We were drinking down to Ready's house
When first we heard the blow
It seemed to come from Ripper Rock
So boldly forth to go
And sure enough the rusty tub
Could just be barely seen
As her stern was high up in the air
We made out Athens Queen
O, the lovely Athens Queen
Me boys I must remind you
There's a bottle left inside
So let us go and have a few
And wait until low tide
And if the sea's not claimed her
When the glasses are licked clean
We will then set forth some dories lads
And see what may be seen
On the lovely Athens Queen
Some songs and old tall stories then
Came out to pass the time
Nor could a single bottle
Keep us all until low tide
And so it was before we left
The house we were at sea
So we scarcely can remember
How we made the Athens Queen
O, the lovely Athens Queen
O the waves inside me belly
Were as high as those outside
And though I'm never seasick I
lost dinner overside
T'was well there was no crew to save
For we'd have scared 'em green
We could scarcely keep ourselves
From falling off the Athens Queen
O, the lovely Athens Queen
Well Reedy goes straight down below
And comes up with a cow
Hello I said now what would you
Be wantin' with that now
You'll never take the cow home
In a dory on such sea
Well me friend he says I've always fancied
Fresh cream in me tea
For the lovely Athens Queen
I headed for the galley then
Cause I was rather dry
And glad I was to get there quick
For what should I spy
O what a shame it would have been
For to lose it all at sea
Forty cases of the best Napolean
Brandy ever seen
On the lovely Athens Queen
I loaded twenty cases boys
Then headed for the shore
Unloaded them as quick as that
And then pulled back for more
Smith was pullin' for the shore
But he could scarce be seen
Under near two hundred chickens
And a leather couch of green
From the lovely Athens Queen
So here's to all good salvagers
Likewise to Ripper Rock
And to Napolean brandy of which
Now we have much stock
We eat a lot of chicken
And sit on a couch of green
And we wait for Ripper Rock
To claim another Athens Queen
O, the lovely Athens Queen
With the end of the song, the van broke into gales of laughter, the idea of a green leather couch tickled them silly.
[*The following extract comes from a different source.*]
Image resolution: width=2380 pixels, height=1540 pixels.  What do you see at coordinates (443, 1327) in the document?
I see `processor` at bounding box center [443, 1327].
Beast sighed. At least they were learning something of culture.
AN: I love these things. The KFC price is real, I think… mostly, I actually calculated it, but it might be in American.
What else, ah, I worked in a Stan Rogers song! Whoo! Heh, I love that thar couch.
Well, 'Wreck of the Athens Queen' belongs to his family, and what else…
I'd call the KFC, semi-fluff, and that's probably the most fluff you'll get from me.
Oh well, anyway… that's all I can think of… Except, this Einstein quote, which I love.
There are two things that are infinite. The universe, and people's stupidity, and I'm not so sure about the universe.
-Einstein
There's lessee…nine pages? One of which is full of song? Heh, such a cheater I am.